Cooper: Trump administration gives religious freedom a boost with new school, funding guidance

Staff File Photo / Marion County High School fans and players pray on the field before the school's 2016 game with Austin-East in Jasper, Tennessee.
Staff File Photo / Marion County High School fans and players pray on the field before the school's 2016 game with Austin-East in Jasper, Tennessee.

From the reaction Thursday, you'd have thought President Donald Trump had established a state religion.

It's an "attack on the Constitution," said Democratic U.S. Reps. Jared Huffman of California and Jamie Raskin of Maryland.

The president is blurring the separation between church and state, said the Freedom From Religion Foundation.

"[I]f necessary," said Daniel Mach, director of the American Civil Liberties Union Program on Freedom of Religion and Belief, "we'll see them in court."

What, in heaven's name, did Trump do?

In the main, he announced the government was clarifying and detailing federal guidance on school prayer that was made in 2003. In truth, the new guidance made very few substantial changes from the previous George W. Bush-era rules.

What has changed in the last 17 years, though, are the increased attacks on students who pray, read their Bibles, write about their faith or want to share their spirituality with willing friends.

"You have things happening today that 10 or 15 years ago would have been unthinkable," Trump said in a White House ceremony on National Religious Freedom Day introducing the rules.

In 1962, the United States Supreme Court said anyone leading students in classroom prayer violated a First Amendment clause. With that, advocates for the ruling said school prayer was dead and in the last 58 years have been trying to convince anyone who will listen that dead means dead. As in no prayer, no faith, no Bibles, no religious celebrations, no mention of the word "God."

It wasn't true then, and it's not true now.

Students can pray individually or with like-minded friends. They can bring their Bibles to schools. They can have faith-based student clubs. They can write about their religion.

(MORE: Prayer remains important part of student life in Chattanooga area, even with its controversial history in the region)

The problem is they're very rarely told what they can do but more frequently what they can't do. Told "no" so often, many students believe they have no rights in school where their faith is concerned.

"The White House isn't saying whether one should pray or to whom or what they should pray to," said Johnnie Moore, a member of Trump's evangelical advisory board. "[T]hey are simply making it clear that in the United States students have First Amendment rights also, and our 'separation of church and state' wasn't intended to suppress a vibrant religious life in America but to facilitate it."

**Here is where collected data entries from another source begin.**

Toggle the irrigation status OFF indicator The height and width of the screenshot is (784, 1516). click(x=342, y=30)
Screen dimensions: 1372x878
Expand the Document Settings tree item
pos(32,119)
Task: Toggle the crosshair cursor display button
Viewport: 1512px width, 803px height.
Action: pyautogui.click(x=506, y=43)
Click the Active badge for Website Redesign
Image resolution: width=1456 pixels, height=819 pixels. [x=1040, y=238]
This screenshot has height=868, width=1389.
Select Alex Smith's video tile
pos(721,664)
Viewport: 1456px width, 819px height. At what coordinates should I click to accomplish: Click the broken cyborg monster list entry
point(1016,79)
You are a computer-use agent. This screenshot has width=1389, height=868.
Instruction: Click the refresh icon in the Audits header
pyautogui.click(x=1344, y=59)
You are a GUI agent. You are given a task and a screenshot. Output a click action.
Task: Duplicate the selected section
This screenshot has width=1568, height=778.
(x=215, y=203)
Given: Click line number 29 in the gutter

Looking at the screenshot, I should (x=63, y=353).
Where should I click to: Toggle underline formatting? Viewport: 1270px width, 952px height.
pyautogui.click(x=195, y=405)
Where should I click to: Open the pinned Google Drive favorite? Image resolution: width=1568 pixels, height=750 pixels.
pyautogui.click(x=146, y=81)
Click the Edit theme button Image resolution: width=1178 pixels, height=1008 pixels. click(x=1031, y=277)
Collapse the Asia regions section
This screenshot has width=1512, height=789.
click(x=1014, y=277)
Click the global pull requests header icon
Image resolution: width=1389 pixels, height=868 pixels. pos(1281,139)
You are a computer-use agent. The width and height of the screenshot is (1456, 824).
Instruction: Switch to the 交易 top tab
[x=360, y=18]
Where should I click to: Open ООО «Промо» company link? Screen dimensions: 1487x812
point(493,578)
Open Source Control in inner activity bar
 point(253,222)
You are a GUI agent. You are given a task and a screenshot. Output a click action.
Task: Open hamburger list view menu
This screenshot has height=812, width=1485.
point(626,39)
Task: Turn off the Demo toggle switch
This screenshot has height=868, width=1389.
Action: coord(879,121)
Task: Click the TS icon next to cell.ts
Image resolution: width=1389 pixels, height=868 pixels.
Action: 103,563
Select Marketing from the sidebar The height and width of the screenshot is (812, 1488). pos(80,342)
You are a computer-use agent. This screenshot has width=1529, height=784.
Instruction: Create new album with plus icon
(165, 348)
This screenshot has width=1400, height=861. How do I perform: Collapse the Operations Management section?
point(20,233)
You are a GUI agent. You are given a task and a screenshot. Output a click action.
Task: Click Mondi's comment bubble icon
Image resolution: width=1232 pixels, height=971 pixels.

The new guidelines also order states to assure that school districts do not have policies limiting constitutionally protected prayer and to refer violators to the U.S. Department of Education. In addition, they provide ways in which those complaints should be made.

Along with the new prayer guidance, the Trump administration also said nine Cabinet departments will be providing rules requiring federal and state agencies to ensure a level playing field for religious entities alongside secular organizations where it comes to participating in government grant programs funded by federal tax dollars.

A 2018 executive order from the administration initially called for the level playing field for all organizations.

The end of many years of discriminatory policy naturally brought out criticism - and charges of discrimination - from organizations that had been favored until now.

"These rules undermine the civil rights and religious freedom of millions of our most vulnerable Americans who rely on social services - with particularly dire consequences for LGBTQ people and religious minorities," said Rachel Laser, president and CEO of Americans United for Separation of Church and State.

"We are deeply alarmed," said Jenny Pizer, law and policy director for LGBTQ advocate Lambda Legal. The new rules "are very likely to increase discrimination."

One of the most prominent changes means religious groups which provide services will no longer be forced to give clients the names of other programs that provide the same services but do not have a religious component.

In the future, the administration said, people who do not like a group offering social services can simply choose another group.

"Today, through policy guidance, " said acting Office of Management and Budget Director Russ Vought, "we are reaffirming that faith-based organizations should be treated the same as secular organizations ... . We believe the Constitution makes clear that as Americans, we don't have to leave our faith at the door of our home."

Trump, for all his indelicacies, has been the best friend of evangelicals in the areas of pro-life, faith and religious freedom issues since - and maybe including - Ronald Reagan. The irony, we're sure, is not lost on his critics.